(Prompt) Copy the records starting at the first line and ending at the line that contains "pyautogui.click(x=377, y=77)", swapping "banner" for "header" and keeping everything else unchanged. Leave the pictures out of your answer.

(Target position records)
## START
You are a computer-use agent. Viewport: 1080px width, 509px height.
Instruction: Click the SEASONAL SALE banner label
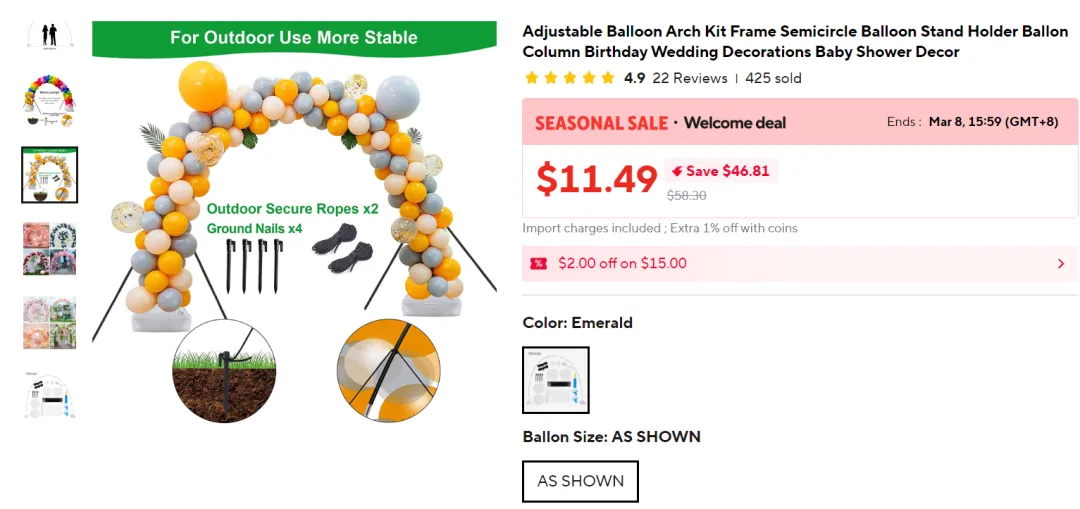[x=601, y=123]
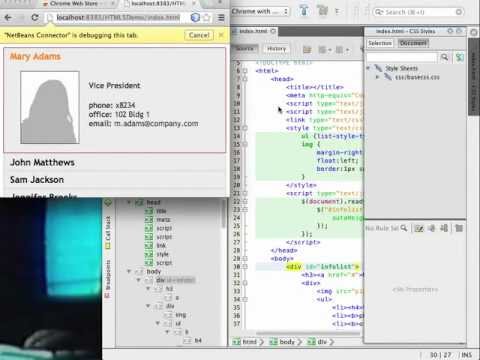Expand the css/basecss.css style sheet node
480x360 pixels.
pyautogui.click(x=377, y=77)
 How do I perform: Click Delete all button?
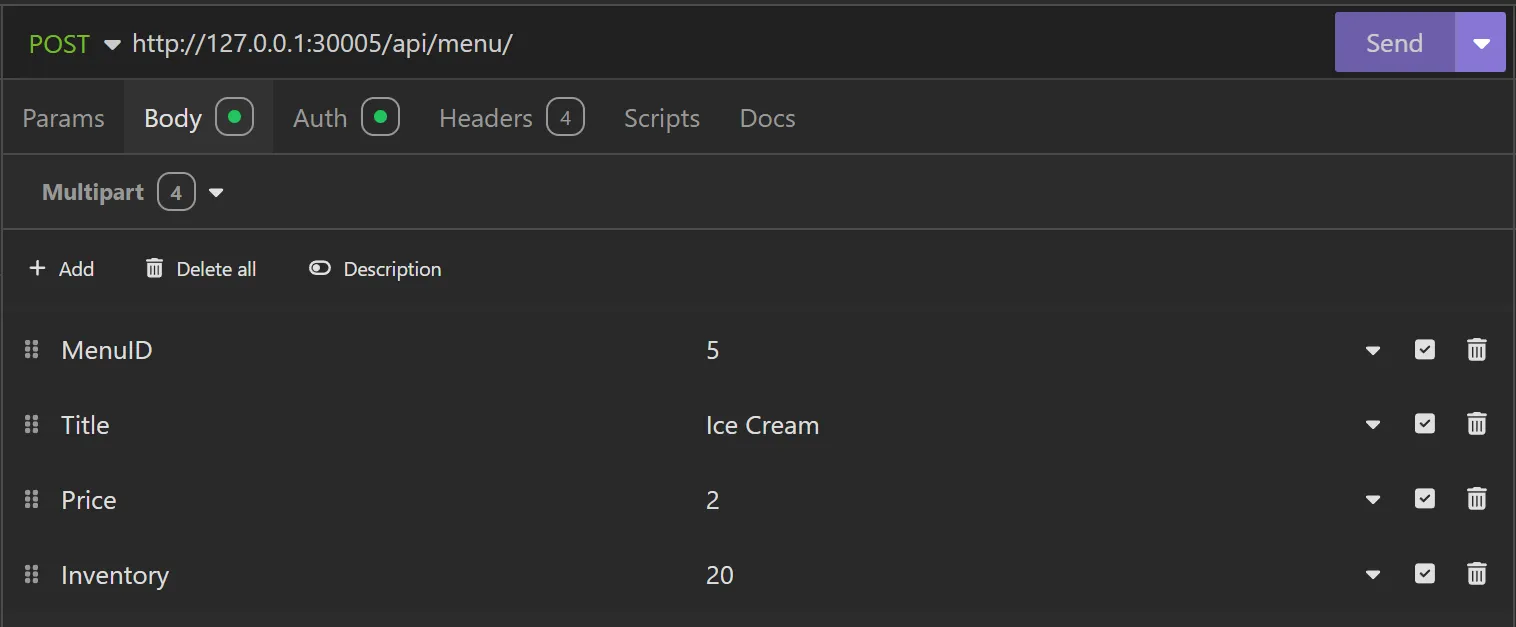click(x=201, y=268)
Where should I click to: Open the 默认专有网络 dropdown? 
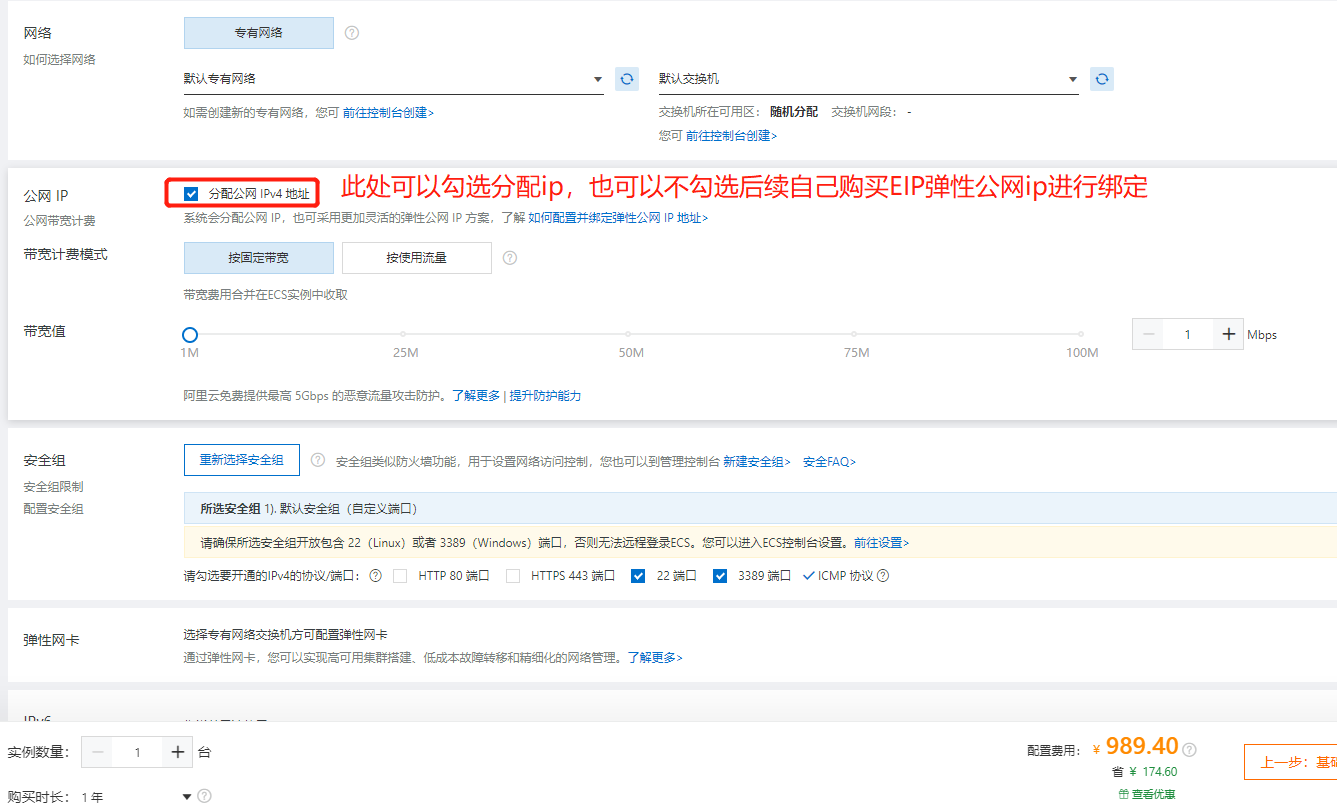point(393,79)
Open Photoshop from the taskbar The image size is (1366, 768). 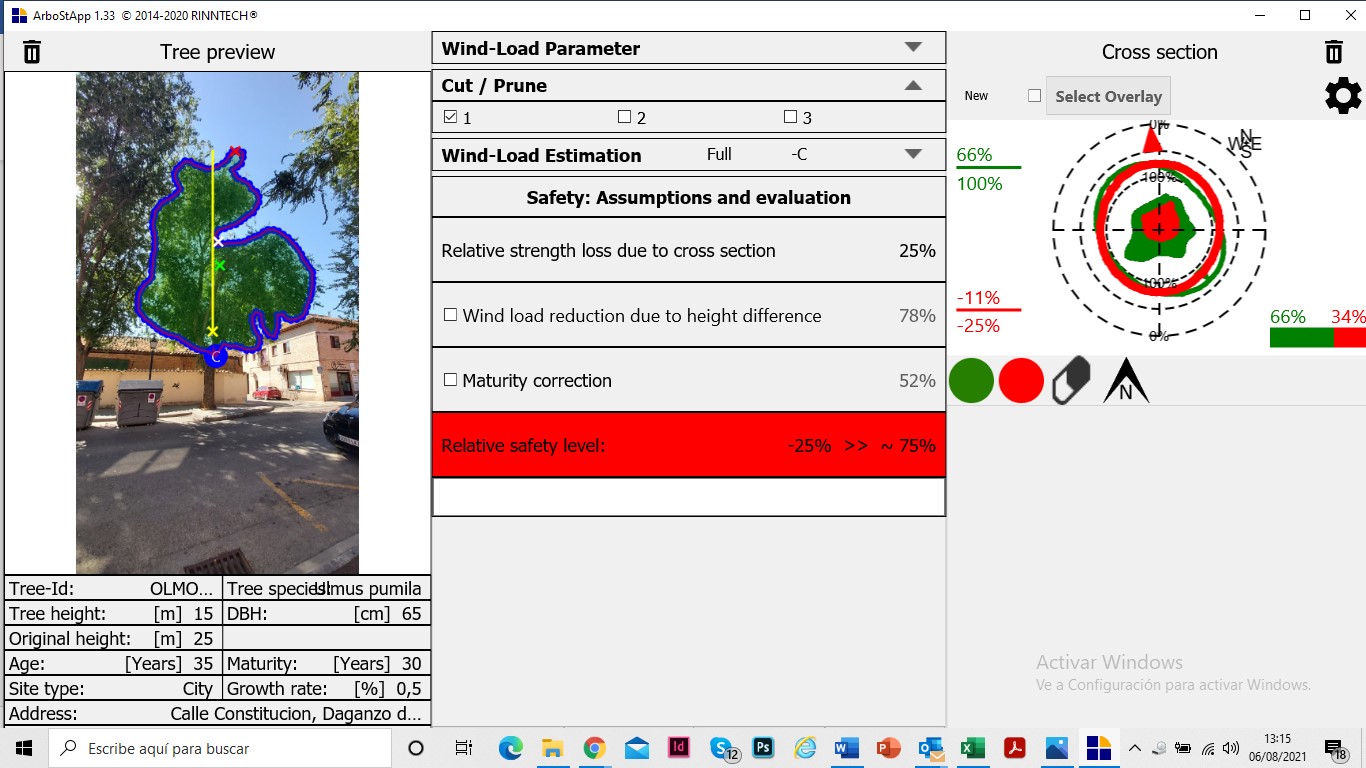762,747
## END
(Answer for the task)
You are a computer-use agent. Viewport: 1080px width, 509px height.
Instruction: Click the SEASONAL SALE header label
[x=601, y=123]
Expand the css/basecss.css style sheet node
480x360 pixels.
pyautogui.click(x=377, y=77)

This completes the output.